ABOUT THIS EXERCISE:
Please answer these questions from the post-mortem CT study text:
1. During what period were donated bodies included?
2. How many cases of cancer did PMCT identify?
3. Who does not pay for clinical autopsy in the Netherlands?

SOURCE EXTRACT:
=== Section Start ===
The aim of this study was to investigate whether post-mortem computed tomography (PMCT) provides additional information regarding the cause of death and underlying diseases in a general practitioners’ (GP), out-of-hospital population.
Methods and materials
Bodies donated to our anatomy department between January 2014 and January 2018, who consecutively underwent a total body PMCT and had given permission for retrieval of their medical records during life, were included. PMCT scans were assessed by a radiologist and compared with the cause of death as stated in the medical records. Discrepancies were analyzed with an adjusted Goldman classification.
Ninety-three out of the 274 scanned donors during the inclusion period had given consent for the retrieval of their medical records, of which 79 GP’s responded to the request thereof (31 men, 48 women, average age 72.8 years, range 36–99). PMCT identified 49 (62%) cases of cancer, 10 (12.7%) cardiovascular diseases, 8 (10.1%) severe organ failures, 5 (6.3%) cases with signs of pneumonia, 2 (2.5%) other causes, and 7 (8.9%) cases without an (underlying) definitive cause of death. Eleven major discrepancies on the Goldman classification scale, with possible relevance to survival between PMCT and GP records, were identified.
PMCT can have added value for the detection of additional findings regarding the cause of death in an out-of-hospital, GP’s population, especially to identify or exclude major (previously non-diagnosed) underlying diseases.
Cause and manner (natural or non-natural) of death assessment, as assessed by the attending physician or municipal coroner, is a frequent topic of public and scientific debate [1,2,3,4]. In the Netherlands, registration and documentation on the death certificate are both legally obligatory and important for population statistics and health care quality control . In natural deaths, cause of death determination is often based on medical history and circumstantial evidence rather than a post-mortem in-depth medical examination. This sometimes allures to conclusions such as dying of “old age” when the cause of death remains unknown. Furthermore, even with appropriate diagnostic tests shortly before the demise available (hospitalized patients), up to a third of cause of death diagnosed in the Netherlands are incorrect . For an accurate cause of death determination, autopsy is considered the reference standard.
Clinical autopsy however is a labor-intensive, time-consuming, and often costly procedure, which in the Netherlands is not paid for by health care insurance companies. Out-of-hospital autopsies are usually more cumbersome to arrange as general practitioners (GP) have no direct access to hospital pathology services. Furthermore, already present ante-mortem imaging and laboratory results leading to a possible cause of death, or on the other hand, moral objections can hinder professionals to ask relatives for autopsy permission . The invasive character of autopsy can be deterring to relatives or be in conflict with by their religion. As a result of a combination of all the aspects mentioned, the number of autopsies has been decreasing worldwide over the last decades [7,8,9].
=== Section End ===
EXCERPTED DATA:
=== Section Start ===
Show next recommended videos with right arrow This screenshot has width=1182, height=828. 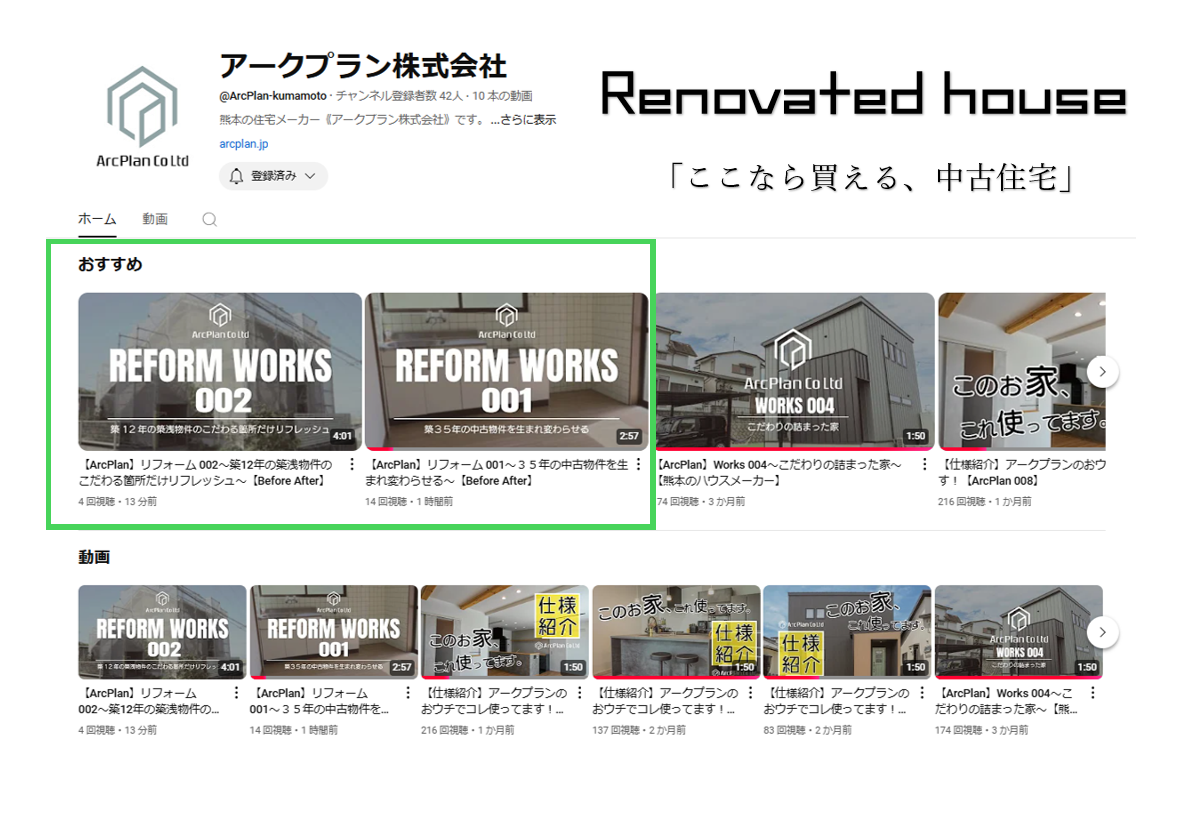(1102, 371)
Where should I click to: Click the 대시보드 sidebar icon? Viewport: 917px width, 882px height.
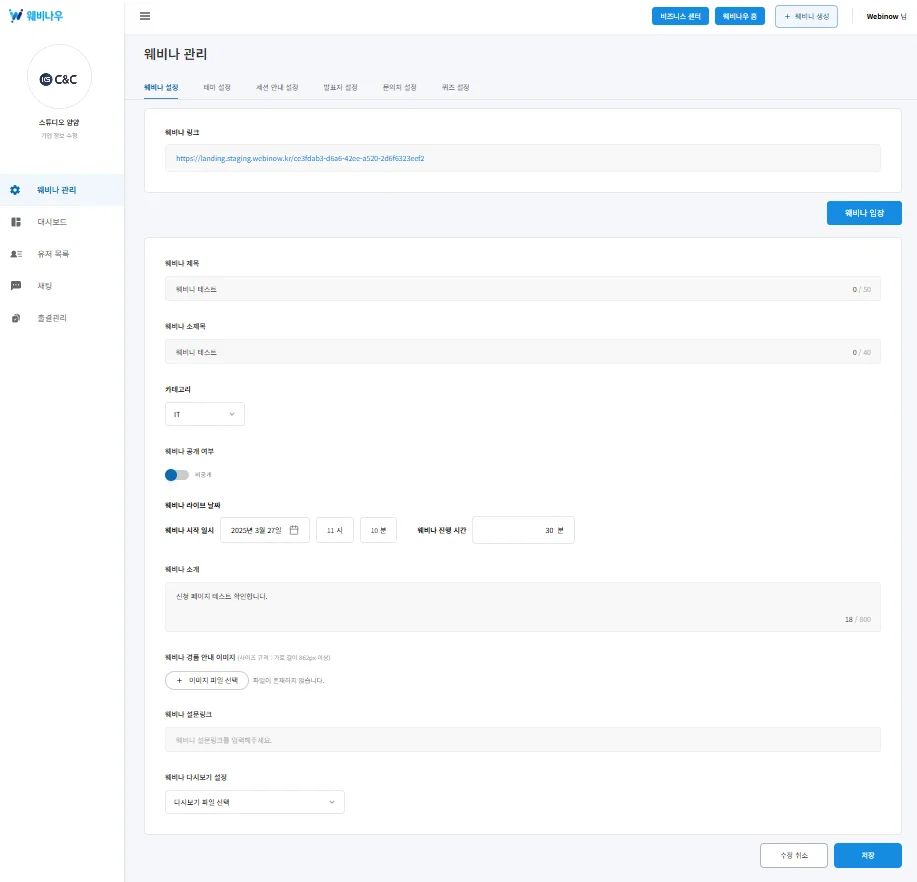coord(15,222)
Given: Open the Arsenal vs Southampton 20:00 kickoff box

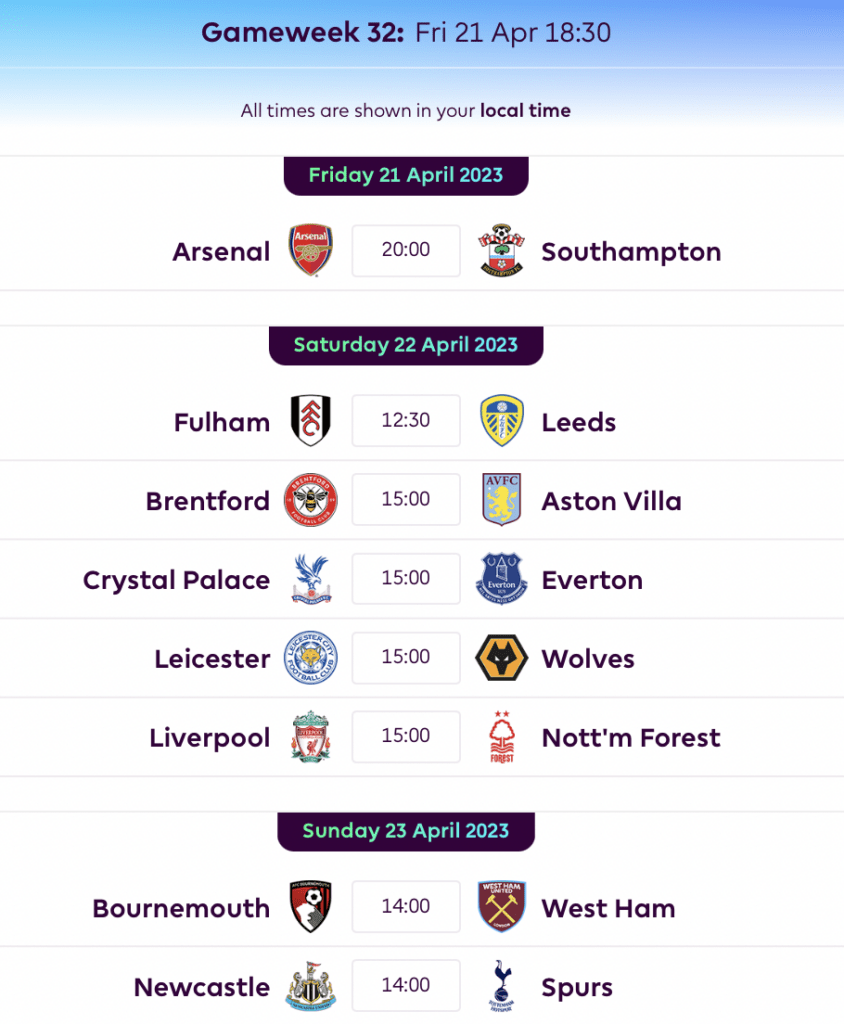Looking at the screenshot, I should pyautogui.click(x=406, y=251).
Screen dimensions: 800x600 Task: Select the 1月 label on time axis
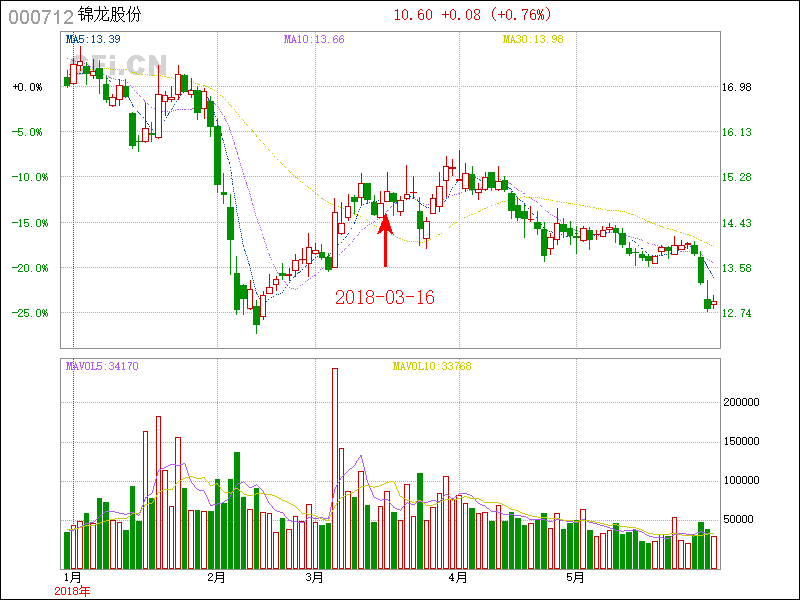(x=73, y=578)
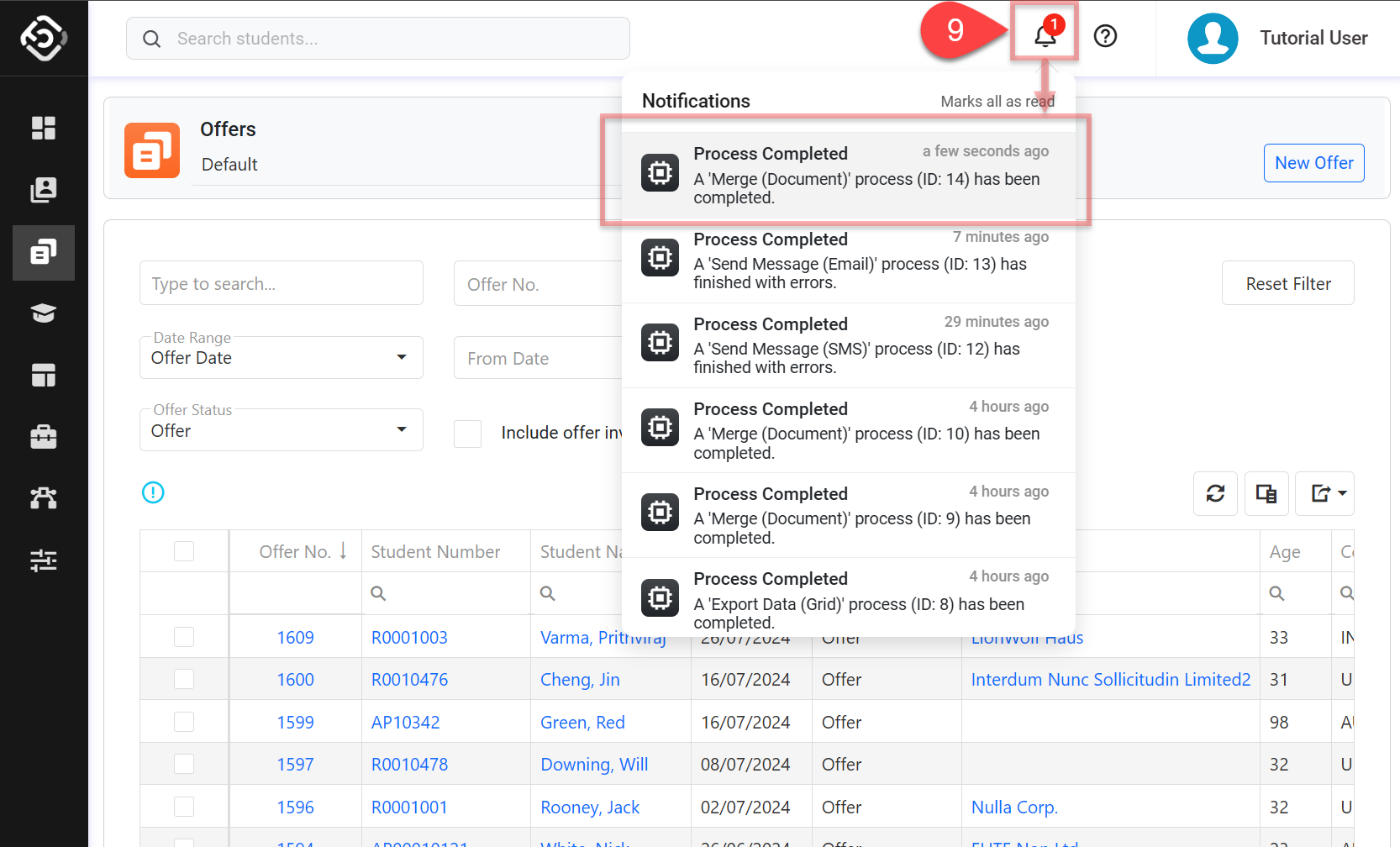Click the blue info circle icon
The height and width of the screenshot is (847, 1400).
pyautogui.click(x=153, y=492)
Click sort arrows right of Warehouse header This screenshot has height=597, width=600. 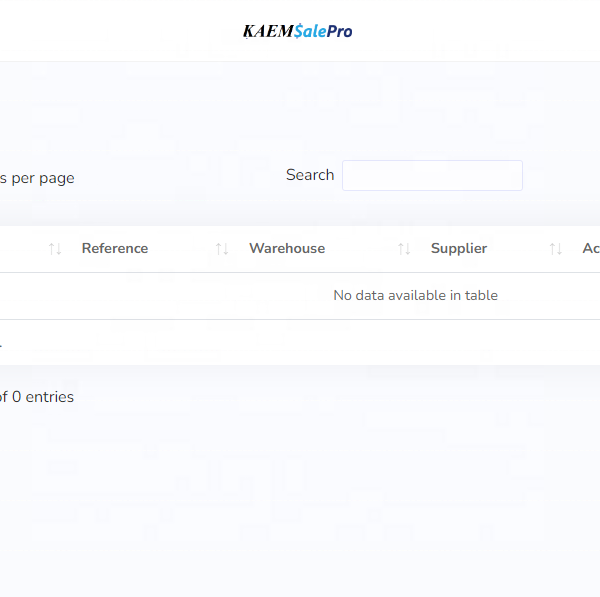(404, 249)
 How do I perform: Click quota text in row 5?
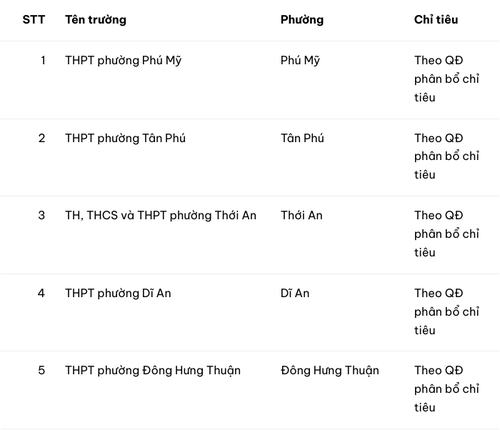[x=447, y=389]
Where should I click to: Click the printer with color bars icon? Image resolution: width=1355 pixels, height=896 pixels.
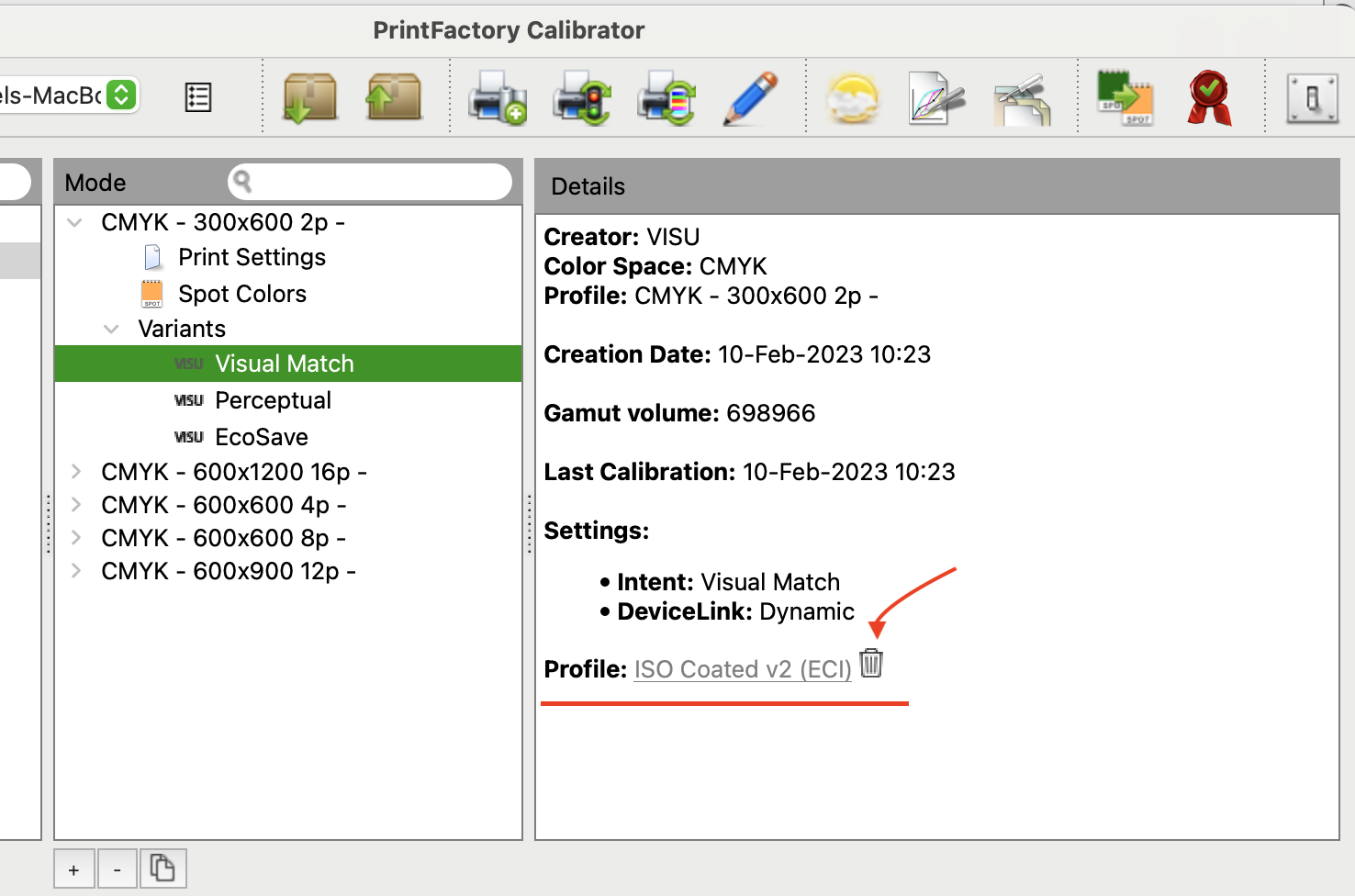coord(666,97)
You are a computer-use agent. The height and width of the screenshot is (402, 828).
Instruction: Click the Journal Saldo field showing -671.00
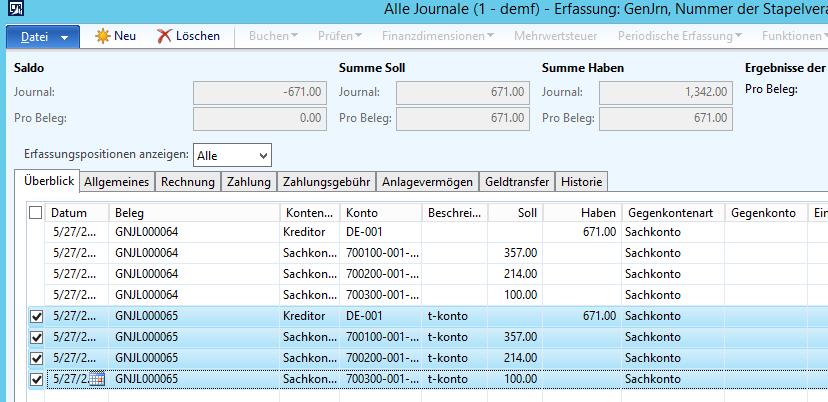click(259, 92)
=== Section End ===
RESPONSE:
1. Between January 2014 and January 2018.
2. 49 cases (62%).
3. Health care insurance companies.